An Analysis of Two-Year and Four-Year Pathways to a Baccalaureate: Academic Progress and Labor Market Performance

PI: Center for Analysis of Postsecondary Education and Employment

PI: Thomas Bailey, Center for Analysis of Postsecondary Education and Employment (CAPSEE)
: Di Xu

Funder: Institute of Education Sciences (IES

Duration: 2015-2016

Project Description

Community colleges have increasingly become a stepping stone to bachelor’s degree attainment. Yet, policy makers and researchers have been concerned about the viability of the community college transfer function. This project examines how and why the community college pathway to a baccalaureate influences students’ degree attainment and short-term labor market performance, using detailed administrative data from Virginia with propensity score matching to compare aspiring baccalaureate students entering the two-year versus four-year sector.
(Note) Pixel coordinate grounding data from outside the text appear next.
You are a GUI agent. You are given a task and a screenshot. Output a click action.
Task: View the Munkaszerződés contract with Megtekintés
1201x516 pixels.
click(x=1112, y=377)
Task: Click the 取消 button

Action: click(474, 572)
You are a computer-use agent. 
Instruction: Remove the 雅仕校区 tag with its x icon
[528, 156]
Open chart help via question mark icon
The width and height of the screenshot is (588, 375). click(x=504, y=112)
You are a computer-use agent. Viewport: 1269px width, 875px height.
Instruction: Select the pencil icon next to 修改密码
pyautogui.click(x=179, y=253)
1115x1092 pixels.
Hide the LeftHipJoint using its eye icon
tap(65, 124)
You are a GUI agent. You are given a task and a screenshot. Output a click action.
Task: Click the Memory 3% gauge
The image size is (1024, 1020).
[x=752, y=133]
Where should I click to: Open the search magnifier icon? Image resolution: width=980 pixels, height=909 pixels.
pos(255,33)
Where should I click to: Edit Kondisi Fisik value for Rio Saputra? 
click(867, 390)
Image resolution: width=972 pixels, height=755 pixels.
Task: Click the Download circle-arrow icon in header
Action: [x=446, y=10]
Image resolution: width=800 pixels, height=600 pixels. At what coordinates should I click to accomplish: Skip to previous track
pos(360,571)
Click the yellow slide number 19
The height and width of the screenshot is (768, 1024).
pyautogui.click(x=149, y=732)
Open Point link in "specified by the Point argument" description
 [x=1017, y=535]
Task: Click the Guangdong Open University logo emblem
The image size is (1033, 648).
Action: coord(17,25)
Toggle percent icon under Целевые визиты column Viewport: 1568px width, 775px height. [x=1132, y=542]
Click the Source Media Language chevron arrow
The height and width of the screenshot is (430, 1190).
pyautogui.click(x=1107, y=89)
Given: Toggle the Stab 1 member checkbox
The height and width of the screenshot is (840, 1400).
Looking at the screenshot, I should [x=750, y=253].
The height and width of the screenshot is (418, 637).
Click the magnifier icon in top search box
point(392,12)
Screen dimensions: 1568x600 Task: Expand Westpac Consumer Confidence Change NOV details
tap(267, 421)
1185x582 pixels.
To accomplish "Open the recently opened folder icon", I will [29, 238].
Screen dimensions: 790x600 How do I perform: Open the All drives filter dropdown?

Taking advantage of the detailed transcript information, this project will also examine various mechanisms that may stand in the way of these students’ baccalaureate completion, including: the impacts of two-year attendance on early academic progress, the logistical challenges inherent in selecting and enrolling in a four-year transfer destination, the loss of credits at the point of transfer, and post-transfer academic “shock.” A cost-benefit analysis will also be conducted to weigh the costs and benefits of beginning college at a two-year institution versus a four-year college.